This vegetable, also known as a Jerusalem Artichoke, is not truly an artichoke but a variety of sunflower with a lumpy, brown-skinned tuber that often resembles a ginger root. The white flesh of this vegetable is nutty, sweet, and crunchy. They have a variety of uses including soups, salads, pasta, and even blended into hummus! Check out the sunchoke recipes below!
When are sunchokes in season?
Sunchokes are harvested in British Columbia in late fall. They are available through the winter until early March. If you still have any sunchokes lying around, try out the recipes below!
This creamy nutty sunchoke soup has a unique flavour! Topped with smokey coconut bacon, this warm and cozy soup is perfect for winter.
3cups sunchokes, chopped
2 Tbsp olive oil
1 yellow onion
2 1/2cups vegetable broth
1/2cup white beans
salt and pepper to taste
1cup coconut smiles
2 Tbsp soy sauce
1 Tbsp maple syrup
1 tsp smoked paprika
Preheat oven to 375 F.
Wash and scrub your sunchokes with a kitchen brush. Carefully remove any ‘eyes’, the small bumps on the sunchoke with a knife. Chop the sunchokes into bite-size pieces, toss with olive oil, salt, and pepper and bake for about 30 minutes.
While the sunchokes are cooking, add chopped onion to a small pot and cook until translucent. Add in the sunchokes and vegetable broth and cook until the sunchokes are soft, about 10 minutes.
Add the sunchoke mixture to a blender with the white beans and blend until smooth.
To make the coconut bacon, mix all ingredients together and bake at 375 for 10-15 minutes. Be careful as these can burn easily. Let the coconut bacon cool and crisp up outside of the oven for 5-10 minutes.

:::

* _Required actions_
**a)** Decide whether each statement agrees with the sunchoke passage, answering yes or no and quoting the deciding words: (i) The sunchoke is a true artichoke. (ii) Sunchokes are harvested in British Columbia in spring. (iii) Sunchokes are available through the winter until early March.
**b)** List every use for sunchokes that the sunchoke passage names in its opening paragraph.
**c)** According to the sunchoke passage, for about how long are the oiled and seasoned sunchoke pieces baked?

* _Raw records_
:::

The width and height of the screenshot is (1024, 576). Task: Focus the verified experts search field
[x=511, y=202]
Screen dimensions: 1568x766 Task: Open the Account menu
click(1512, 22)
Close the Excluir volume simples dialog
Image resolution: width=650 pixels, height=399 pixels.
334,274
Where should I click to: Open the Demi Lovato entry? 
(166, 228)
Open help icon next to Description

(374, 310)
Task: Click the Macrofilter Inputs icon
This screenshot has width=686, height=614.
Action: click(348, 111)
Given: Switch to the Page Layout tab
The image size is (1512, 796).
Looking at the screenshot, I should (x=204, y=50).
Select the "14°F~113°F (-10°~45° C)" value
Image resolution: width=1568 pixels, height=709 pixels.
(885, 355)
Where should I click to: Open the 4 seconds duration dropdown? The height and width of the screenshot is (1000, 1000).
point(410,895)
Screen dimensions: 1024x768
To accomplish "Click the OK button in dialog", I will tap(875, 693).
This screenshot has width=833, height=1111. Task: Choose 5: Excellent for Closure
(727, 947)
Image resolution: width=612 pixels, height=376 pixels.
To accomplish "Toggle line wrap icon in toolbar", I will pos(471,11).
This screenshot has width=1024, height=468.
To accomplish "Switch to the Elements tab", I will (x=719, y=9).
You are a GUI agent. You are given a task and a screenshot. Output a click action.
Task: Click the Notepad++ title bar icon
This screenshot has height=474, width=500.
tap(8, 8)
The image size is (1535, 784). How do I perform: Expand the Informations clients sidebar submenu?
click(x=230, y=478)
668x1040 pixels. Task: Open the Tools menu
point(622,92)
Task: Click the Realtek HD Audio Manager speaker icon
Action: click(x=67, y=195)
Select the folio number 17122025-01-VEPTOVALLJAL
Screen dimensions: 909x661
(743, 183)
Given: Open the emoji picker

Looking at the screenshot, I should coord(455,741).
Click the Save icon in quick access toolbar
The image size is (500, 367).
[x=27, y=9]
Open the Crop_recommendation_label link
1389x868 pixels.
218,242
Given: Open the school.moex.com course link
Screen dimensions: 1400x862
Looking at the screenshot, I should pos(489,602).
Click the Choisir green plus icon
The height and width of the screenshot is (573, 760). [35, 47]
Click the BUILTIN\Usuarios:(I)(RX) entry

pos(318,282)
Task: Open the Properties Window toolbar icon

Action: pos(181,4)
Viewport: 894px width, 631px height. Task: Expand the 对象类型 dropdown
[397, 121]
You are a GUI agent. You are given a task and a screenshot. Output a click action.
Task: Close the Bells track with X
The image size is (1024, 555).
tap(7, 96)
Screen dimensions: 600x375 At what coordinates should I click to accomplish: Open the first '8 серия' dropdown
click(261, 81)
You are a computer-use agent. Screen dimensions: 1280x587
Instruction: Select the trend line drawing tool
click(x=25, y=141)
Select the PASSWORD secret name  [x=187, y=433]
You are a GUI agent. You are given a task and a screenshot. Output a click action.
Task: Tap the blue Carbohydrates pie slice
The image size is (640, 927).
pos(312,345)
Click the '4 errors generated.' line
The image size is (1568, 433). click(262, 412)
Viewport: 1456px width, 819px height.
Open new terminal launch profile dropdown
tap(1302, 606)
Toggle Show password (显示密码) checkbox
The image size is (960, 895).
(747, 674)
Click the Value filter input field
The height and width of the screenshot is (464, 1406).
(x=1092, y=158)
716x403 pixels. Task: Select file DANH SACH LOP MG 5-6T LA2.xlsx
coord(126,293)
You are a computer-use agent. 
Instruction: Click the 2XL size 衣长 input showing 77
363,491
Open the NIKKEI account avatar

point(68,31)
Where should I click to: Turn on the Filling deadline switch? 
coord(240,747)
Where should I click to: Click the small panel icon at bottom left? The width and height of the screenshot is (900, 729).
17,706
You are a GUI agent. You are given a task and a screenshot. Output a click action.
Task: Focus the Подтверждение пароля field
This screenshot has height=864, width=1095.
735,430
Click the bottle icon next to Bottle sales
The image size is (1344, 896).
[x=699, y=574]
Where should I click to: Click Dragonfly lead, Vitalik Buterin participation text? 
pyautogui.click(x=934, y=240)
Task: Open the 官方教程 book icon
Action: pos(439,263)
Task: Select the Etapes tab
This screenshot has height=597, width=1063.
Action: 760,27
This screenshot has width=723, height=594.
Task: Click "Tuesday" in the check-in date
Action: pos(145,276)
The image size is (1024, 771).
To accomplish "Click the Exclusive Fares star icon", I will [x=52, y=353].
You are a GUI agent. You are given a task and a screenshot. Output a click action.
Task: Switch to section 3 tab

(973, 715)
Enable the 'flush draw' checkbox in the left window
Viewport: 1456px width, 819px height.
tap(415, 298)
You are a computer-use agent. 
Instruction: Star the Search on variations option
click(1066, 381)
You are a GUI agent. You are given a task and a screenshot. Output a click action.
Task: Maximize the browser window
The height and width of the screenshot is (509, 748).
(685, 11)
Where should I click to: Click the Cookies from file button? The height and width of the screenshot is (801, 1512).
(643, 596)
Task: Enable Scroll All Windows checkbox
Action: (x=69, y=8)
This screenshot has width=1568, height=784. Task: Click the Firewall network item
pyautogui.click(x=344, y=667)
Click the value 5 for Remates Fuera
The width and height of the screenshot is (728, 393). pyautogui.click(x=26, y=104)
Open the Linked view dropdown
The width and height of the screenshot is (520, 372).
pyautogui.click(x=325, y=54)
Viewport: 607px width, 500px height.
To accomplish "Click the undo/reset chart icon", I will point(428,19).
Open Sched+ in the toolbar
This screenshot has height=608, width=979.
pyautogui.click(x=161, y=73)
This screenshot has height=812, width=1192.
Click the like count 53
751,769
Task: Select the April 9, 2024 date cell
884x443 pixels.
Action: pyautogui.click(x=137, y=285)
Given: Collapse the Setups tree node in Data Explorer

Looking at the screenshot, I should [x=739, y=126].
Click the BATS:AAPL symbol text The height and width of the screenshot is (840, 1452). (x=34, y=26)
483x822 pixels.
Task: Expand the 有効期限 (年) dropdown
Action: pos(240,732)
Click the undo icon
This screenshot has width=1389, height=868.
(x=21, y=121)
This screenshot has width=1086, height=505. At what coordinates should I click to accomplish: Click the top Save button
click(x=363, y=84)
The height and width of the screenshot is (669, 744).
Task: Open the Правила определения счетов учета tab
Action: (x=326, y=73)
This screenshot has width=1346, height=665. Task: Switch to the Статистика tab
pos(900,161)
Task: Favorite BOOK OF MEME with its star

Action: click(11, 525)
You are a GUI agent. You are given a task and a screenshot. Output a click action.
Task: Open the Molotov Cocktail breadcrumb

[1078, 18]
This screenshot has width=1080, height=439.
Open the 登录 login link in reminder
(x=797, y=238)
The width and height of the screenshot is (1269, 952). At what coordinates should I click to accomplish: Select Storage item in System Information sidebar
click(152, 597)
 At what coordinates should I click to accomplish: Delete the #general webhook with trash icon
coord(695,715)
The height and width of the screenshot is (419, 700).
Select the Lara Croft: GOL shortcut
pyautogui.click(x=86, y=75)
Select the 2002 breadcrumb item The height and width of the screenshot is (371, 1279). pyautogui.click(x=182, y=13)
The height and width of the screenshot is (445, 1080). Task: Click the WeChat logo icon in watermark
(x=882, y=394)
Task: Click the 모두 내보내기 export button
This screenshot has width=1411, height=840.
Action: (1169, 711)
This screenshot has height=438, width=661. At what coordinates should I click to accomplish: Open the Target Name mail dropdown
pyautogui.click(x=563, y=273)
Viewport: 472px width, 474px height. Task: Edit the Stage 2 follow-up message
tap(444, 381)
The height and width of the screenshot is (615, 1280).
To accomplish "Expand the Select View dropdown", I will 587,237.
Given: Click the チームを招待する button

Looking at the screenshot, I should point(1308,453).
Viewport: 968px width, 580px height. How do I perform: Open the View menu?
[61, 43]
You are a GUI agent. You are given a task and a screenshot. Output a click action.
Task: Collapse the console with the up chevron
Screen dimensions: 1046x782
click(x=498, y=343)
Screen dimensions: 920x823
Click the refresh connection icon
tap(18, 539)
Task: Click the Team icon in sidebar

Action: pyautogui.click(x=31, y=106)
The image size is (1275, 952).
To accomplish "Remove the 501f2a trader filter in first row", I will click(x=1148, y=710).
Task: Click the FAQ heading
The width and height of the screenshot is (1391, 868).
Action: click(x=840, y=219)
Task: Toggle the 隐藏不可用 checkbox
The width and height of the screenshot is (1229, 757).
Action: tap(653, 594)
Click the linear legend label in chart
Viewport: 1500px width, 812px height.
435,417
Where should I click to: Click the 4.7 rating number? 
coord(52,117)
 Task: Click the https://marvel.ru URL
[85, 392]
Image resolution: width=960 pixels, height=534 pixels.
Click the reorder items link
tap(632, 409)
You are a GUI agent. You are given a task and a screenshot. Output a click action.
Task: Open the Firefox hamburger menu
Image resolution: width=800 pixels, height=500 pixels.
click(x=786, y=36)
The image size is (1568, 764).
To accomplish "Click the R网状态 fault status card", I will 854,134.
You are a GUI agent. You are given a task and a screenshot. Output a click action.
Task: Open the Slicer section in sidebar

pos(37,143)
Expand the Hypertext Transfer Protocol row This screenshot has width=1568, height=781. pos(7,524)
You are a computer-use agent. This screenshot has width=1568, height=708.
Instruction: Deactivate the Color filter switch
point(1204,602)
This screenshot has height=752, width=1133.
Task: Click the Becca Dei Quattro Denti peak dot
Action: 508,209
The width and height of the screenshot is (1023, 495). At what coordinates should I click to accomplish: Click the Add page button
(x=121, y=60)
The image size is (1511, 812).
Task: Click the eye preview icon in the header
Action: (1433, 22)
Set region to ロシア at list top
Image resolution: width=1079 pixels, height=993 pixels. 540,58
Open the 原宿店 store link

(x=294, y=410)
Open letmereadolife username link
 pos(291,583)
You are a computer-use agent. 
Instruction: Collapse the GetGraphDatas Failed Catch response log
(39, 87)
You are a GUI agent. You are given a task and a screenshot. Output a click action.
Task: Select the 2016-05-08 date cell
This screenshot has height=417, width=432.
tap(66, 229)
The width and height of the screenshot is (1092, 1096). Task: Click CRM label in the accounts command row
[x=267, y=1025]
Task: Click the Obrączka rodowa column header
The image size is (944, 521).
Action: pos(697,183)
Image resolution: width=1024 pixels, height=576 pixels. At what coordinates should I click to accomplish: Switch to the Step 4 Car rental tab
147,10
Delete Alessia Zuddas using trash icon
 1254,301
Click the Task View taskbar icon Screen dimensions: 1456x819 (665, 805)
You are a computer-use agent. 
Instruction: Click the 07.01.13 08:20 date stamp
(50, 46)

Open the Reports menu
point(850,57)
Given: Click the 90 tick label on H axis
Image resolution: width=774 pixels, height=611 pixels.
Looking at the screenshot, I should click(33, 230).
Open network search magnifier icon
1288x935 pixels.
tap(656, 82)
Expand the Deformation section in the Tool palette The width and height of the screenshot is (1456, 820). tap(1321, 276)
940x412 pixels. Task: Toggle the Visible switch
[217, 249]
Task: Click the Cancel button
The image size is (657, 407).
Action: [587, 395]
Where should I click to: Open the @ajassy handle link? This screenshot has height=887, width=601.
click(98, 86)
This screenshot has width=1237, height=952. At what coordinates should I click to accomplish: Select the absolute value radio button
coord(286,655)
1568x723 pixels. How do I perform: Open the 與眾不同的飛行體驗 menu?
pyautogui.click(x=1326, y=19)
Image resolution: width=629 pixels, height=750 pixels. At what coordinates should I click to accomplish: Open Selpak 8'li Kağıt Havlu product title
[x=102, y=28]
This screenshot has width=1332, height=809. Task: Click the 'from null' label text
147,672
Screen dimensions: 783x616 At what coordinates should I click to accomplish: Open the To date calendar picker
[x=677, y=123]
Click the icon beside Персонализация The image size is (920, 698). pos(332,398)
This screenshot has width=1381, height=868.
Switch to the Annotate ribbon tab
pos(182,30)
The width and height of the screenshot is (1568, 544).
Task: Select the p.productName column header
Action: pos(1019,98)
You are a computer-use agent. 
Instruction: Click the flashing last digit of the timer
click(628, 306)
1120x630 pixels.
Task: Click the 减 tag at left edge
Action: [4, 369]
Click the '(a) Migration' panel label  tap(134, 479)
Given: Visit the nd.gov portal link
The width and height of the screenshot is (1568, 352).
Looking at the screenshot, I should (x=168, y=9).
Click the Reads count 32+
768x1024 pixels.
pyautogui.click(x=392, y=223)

:::

* _Responses per task_
**a)**
(i) No: "is not truly an artichoke but a variety of sunflower"
(ii) No: "Sunchokes are harvested in British Columbia in late fall."
(iii) Yes: "They are available through the winter until early March."

**b)** soups, salads, pasta, hummus

**c)** About 30 minutes.